Noch bis in die 1980er-Jahre blieb Usedom wenigen Auserwählten vergönnt. Auch zu DDR Zeiten kamen ausschließlich linientreue Bürger in den Genuss der Kaiserbäder. Heute sind die Besitzverhältnisse der meisten Villen geklärt, die Häuser wurden größtenteils aufwendig saniert und sind in privater Hand. In der Hauptsaison ist die Nachfrage groß, durch eine 100%ige Auslastung in den Sommerferien haben die Preise angezogen, die schwache Nebensaison ermöglicht dagegen ausgesprochen günstige Preise.
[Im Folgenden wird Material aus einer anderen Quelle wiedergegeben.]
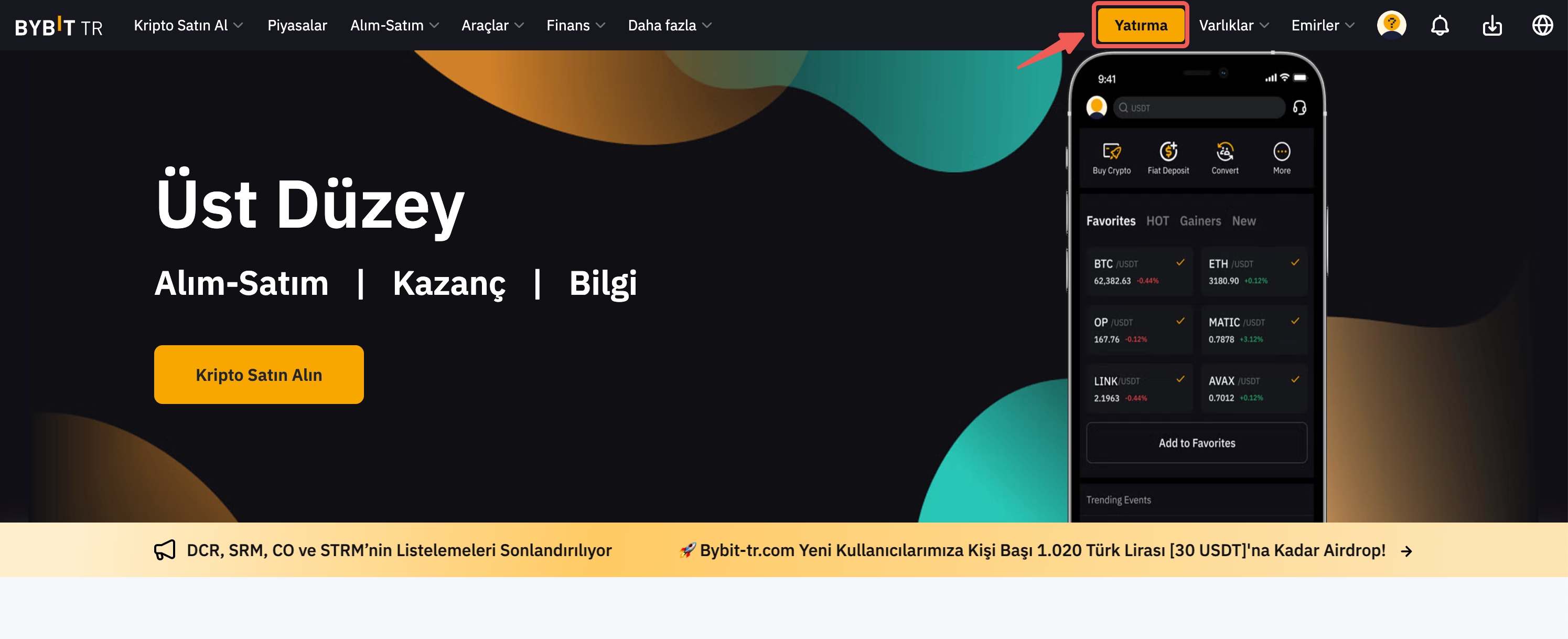Open the app download icon
The image size is (1568, 639).
[1491, 26]
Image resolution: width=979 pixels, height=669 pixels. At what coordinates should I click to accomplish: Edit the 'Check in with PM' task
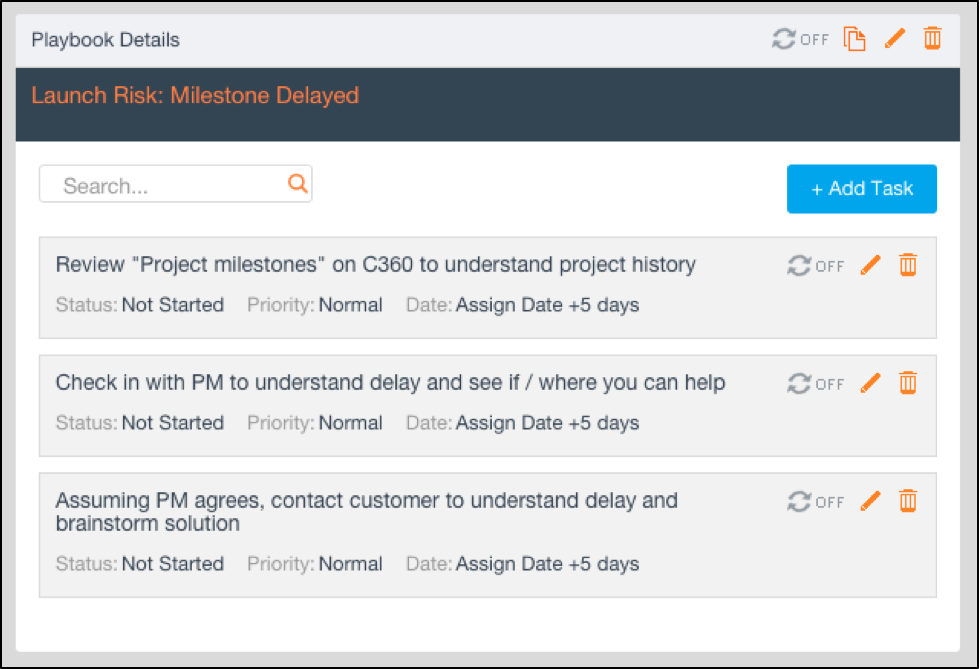point(871,383)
Ostseeresidenz Heringsdorf // HIMBEER
© Seele Hotels

Hervorzuheben ist schließlich noch die Wellness Oase „Shehrazade“ im Untergeschoß der Ostseeresidenz Heringsdorf, welche für die Kinder wie uns das I-Tüpfelchen des Wochenendes darstellt: Die 1.200 Quadratmeter große Wellness-Landschaft ist komplett in orientalischem Stil gehalten.

Ostseeresidenz Heringsdorf // HIMBEER
© Seele Hotels

Hier gibt es nebst dem 28 Grad warmem Pool, sprudelnde Gegenstromanlagen, Whirlpoolbänke, verschiedene Sauna-Varianten mit Eisgrotte und Erlebnisduschen, die wir ausgiebig nutzen. Sonntagabend endet unsere Zeitreise Usedom im alten Persien, ich erzähle unseren erschöpften Kindern das Märchen von Tausendundeiner Nacht, von Sultan Schahrayâr, seines Großwesirs und dessen wunderschöner Tochter Scheherazade.

Infos und Kontakt

Hotel Pommerscher Hof
Seestr. 41
17424 Seebad Heringsdorf
Insel Usedom
T: +49 38378 610
seetel.de

Anmerkung: Im Erdgeschoss der Ostseeresidenz Heringsdorf liegt das urige Usedomer Brauhaus. Da hier Freitag- und Samstagabends Life-Musik gespielt wird, sollte ein Apartment in einem der oberen Stockwerke angefragt werden. Als Eltern kommt man so übrigens in den Genuss von gutem Bier und Broiler, Babyphon vorausgesetzt!